Does Jira SOAP API retrieveCustomFields() require admin rights to work?

I’m working with Jira’s SOAP API in a C# application. I’m building a wrapper tool that lets our development team automatically create bug reports when errors occur in our software.

The issue I’m facing is with getting custom field information. Instead of hardcoding the custom field IDs (which can change), I want to use the retrieveCustomFields() method to dynamically get the field IDs based on their names.

Everything works perfectly, but there’s one major problem: the user account I use to connect to the SOAP service needs administrator permissions for this method to work.

The Jira docs say the SOAP service follows normal security rules, but I can’t find any setting to change this restriction. It seems weird that you need admin access just to read custom field IDs, especially since these IDs are visible in the HTML source anyway.

Has anyone found a way around this? Is there a configuration option I’m missing? Or do I really need to hardcode the field IDs or modify the RPC plugin source code?

Any suggestions would be helpful. Thanks!

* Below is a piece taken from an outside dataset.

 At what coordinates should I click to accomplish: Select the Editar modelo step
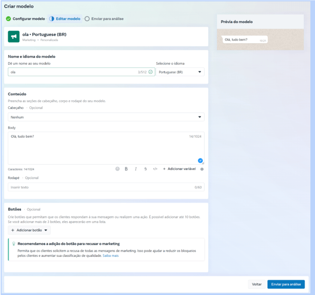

Had this exact problem a few years ago on a similar project. Yeah, retrieveCustomFields() needs admin privileges - it’s annoying but that’s how most Jira SOAP API admin functions work. I ended up creating a dedicated service account with minimal admin permissions just for API calls. You can lock it down through Jira’s permission schemes so it only gets what your integration needs while keeping the admin status for SOAP calls. If you can upgrade, definitely consider switching to Jira’s REST API instead. The REST endpoints for custom fields have more granular permissions and don’t always need full admin access. Plus REST is more future-proof since Atlassian deprecated SOAP API ages ago. If you’re stuck with SOAP and can’t get admin access, you might need a caching setup where an admin runs the field retrieval periodically and dumps the mappings to a config file your app can read.

Yeah, this is a known limitation with the SOAP API design. The retrieveCustomFields() method needs admin privileges since it touches system-level metadata that Atlassian treats as sensitive config data. I hit the same wall building integration tools for our QA team. My workaround was a hybrid approach - I built a small utility script that runs daily with admin credentials to grab the custom field mappings and dump them into a local database table. Then my main app reads from that cached data instead of hitting the SOAP API directly. You only need admin access for the scheduled sync job, not every API call your wrapper makes. Field IDs don’t change often enough to need real-time lookups anyway. You could also check Jira’s issue creation screen config to see which custom fields are required for bug reports, then just hardcode those specific ones since they’re probably stable in your environment.

unfortunately that’s just how the SOAP API works - retrieveCustomFields() is hardcoded to require admin permissions. I’ve seen people work around this by switching to the REST API instead (GET /rest/api/2/field) which doesn’t always need admin access depending on your JIRA setup. worth checking if you can switch APIs for just that part of your wrapper.